On 05/09/2025 16:39, Junio C Hamano wrote:
ノウラ | Flare <nouraellm@xxxxxxxxx> writes:
By *s I am referring to *s_ so a sanity check with: if (!*s_) return;
Because we
s = *s_;
upfront, exactly because we do want the code to segfault if the
caller passes NULL to the function (so s_ that is NULL will cause a
NULL dereference right there), after that happens checking the NULL
ness of s and *s_ is equivalent.
And the whole point of doing "s = *s_" upfront is because readers
can easily get confused when they have to deal with double pointers.

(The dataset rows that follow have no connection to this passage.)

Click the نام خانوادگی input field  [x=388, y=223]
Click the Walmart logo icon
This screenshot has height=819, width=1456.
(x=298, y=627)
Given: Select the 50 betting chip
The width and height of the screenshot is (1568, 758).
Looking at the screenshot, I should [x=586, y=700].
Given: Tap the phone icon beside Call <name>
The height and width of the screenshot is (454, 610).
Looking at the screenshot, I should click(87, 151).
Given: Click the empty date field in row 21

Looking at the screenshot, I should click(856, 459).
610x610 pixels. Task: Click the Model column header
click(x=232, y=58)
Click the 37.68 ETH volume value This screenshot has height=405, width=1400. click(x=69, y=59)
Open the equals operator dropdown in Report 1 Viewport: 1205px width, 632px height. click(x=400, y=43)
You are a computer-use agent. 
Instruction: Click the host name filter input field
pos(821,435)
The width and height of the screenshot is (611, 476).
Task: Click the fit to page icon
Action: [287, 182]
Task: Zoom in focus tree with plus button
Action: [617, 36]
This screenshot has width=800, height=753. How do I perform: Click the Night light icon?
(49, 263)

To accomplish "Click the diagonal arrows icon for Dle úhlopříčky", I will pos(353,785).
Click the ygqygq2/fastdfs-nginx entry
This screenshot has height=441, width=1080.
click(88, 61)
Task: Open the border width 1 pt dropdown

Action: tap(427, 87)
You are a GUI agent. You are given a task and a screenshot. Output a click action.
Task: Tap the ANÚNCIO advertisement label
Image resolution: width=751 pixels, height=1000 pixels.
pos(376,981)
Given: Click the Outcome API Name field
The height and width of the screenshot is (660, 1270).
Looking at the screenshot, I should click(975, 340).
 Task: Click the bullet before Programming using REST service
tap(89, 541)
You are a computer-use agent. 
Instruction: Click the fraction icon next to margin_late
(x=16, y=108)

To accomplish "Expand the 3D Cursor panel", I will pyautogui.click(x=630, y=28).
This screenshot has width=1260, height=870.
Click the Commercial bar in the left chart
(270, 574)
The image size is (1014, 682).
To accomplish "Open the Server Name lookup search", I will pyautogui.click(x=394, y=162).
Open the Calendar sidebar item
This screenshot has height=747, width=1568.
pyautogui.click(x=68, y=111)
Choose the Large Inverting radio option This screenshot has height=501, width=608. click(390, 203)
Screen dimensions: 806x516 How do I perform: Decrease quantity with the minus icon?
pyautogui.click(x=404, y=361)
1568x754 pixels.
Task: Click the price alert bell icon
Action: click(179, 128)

The only reason why we pass the address of the pointer variable is
so that we can assign NULL to it at the very end, and before we can
do so, we want to be able inspect the innards of alloc_state object.
By dereferencing s_ early into s, the code can work with the object
itself without having to worry about following double pointer, so
even though if (!*s_) and if (!s) may be equivalent, writing the
latter is more in line with the whole reason why we have a variable
's' that is separate from 's_'.
I see your point, but I previously wrote we could lean more towards
Strict contract enforcement instead of defensive programming
Which would keep if (!s) return; instead of if (!s_ || !*s_) return;
In any case, I believe we all now agree on if (!s) return;
Pushing it right now.
Happy w-e y'all!